## DATASET EXTRACT
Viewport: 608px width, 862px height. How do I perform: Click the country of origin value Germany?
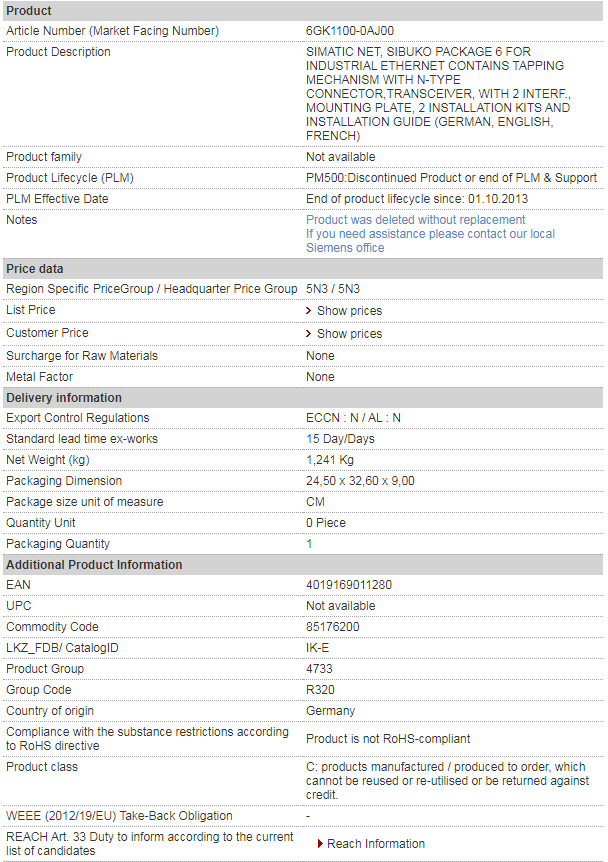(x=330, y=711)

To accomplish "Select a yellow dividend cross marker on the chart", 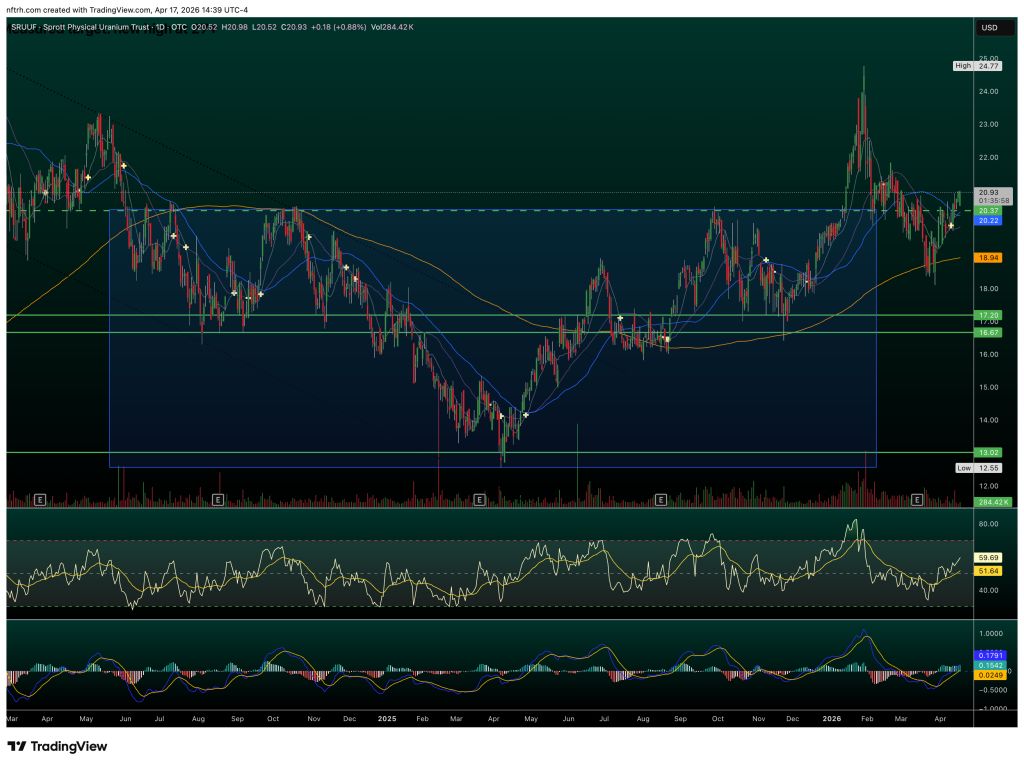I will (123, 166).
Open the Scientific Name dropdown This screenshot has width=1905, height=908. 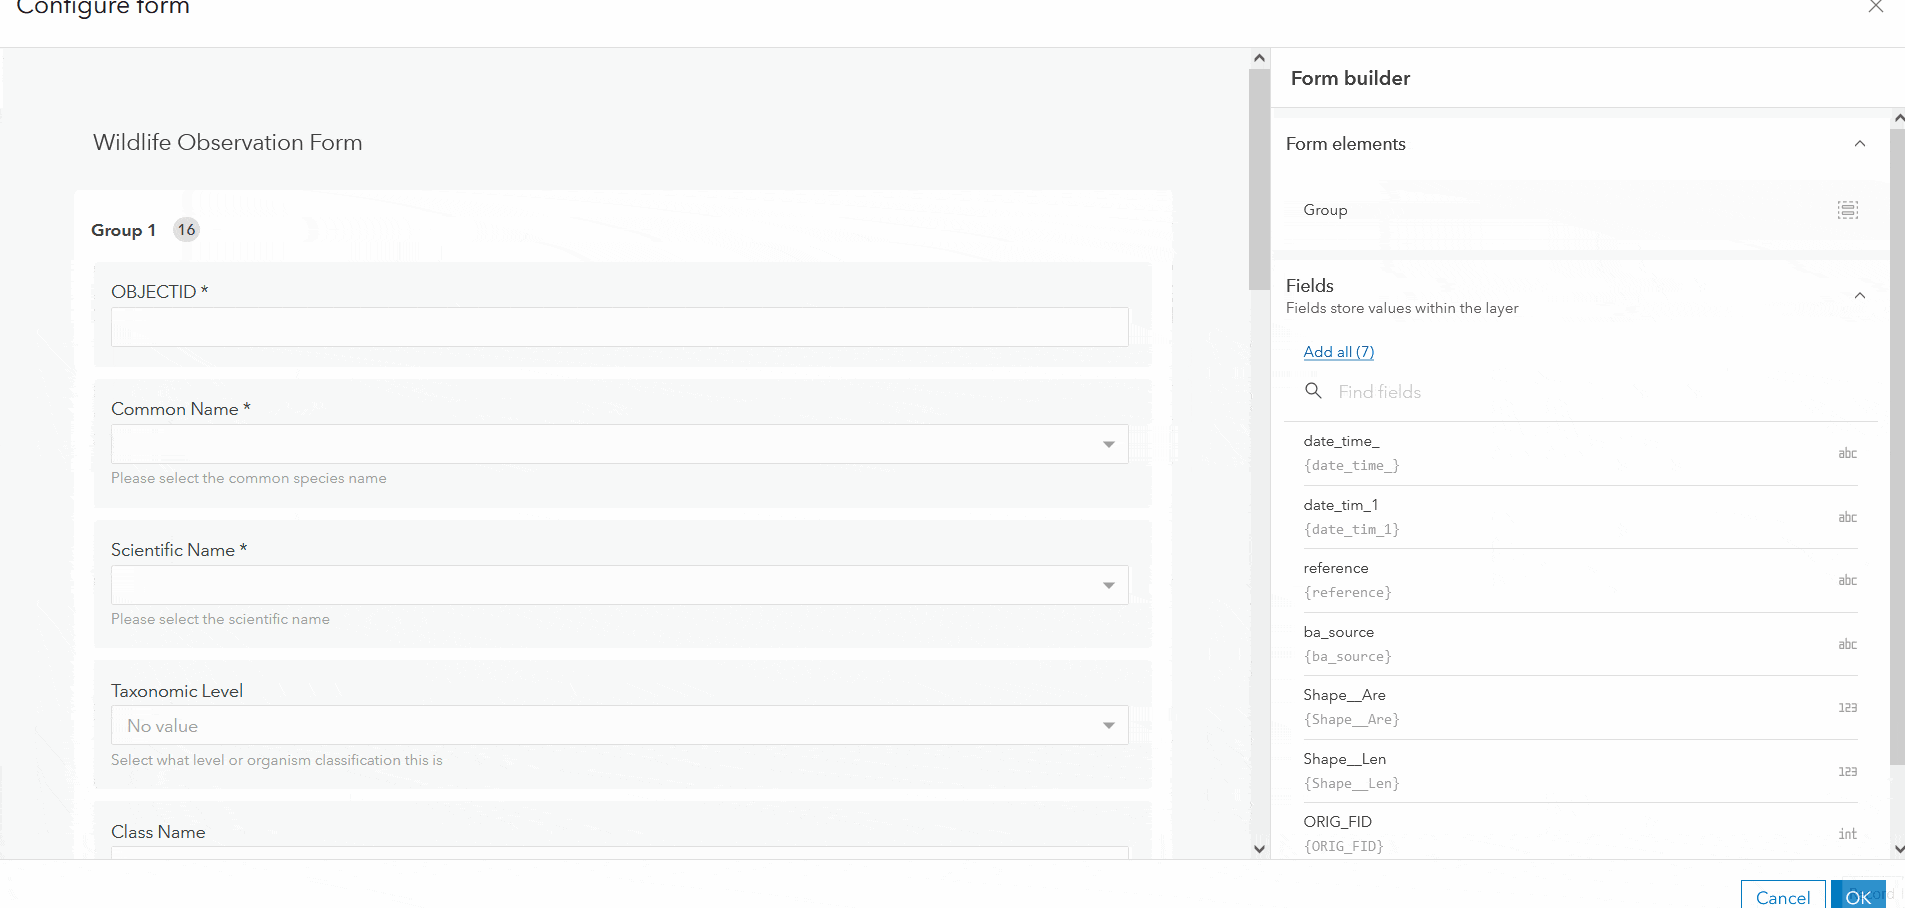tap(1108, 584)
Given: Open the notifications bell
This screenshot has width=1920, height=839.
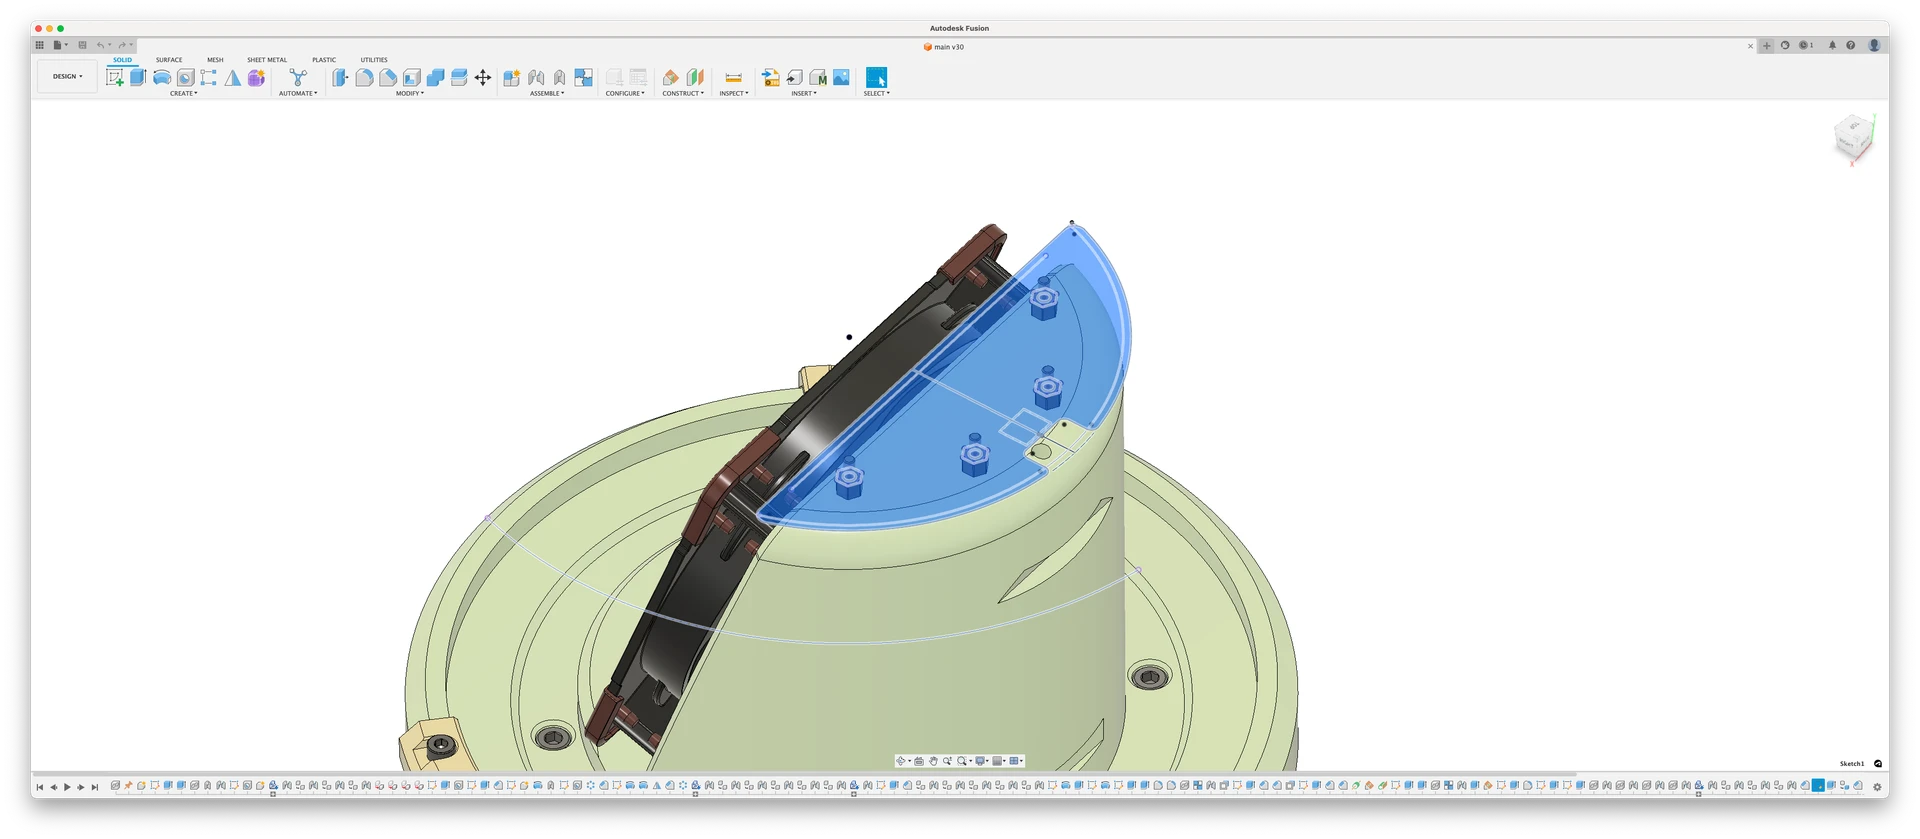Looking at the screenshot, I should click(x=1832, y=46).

==

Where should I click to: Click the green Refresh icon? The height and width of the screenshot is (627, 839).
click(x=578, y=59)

## EXERCISE DESCRIPTION
Arrange the lines from the one containing "Given: Open the notifications bell" up to and including the one containing "Looking at the" as a numbered list, skipping any blank lines. Leave the pictures out of your answer.

## PROBLEM SOLUTION
1. Given: Open the notifications bell
2. This screenshot has width=1920, height=839.
3. Looking at the screenshot, I should click(x=1832, y=46).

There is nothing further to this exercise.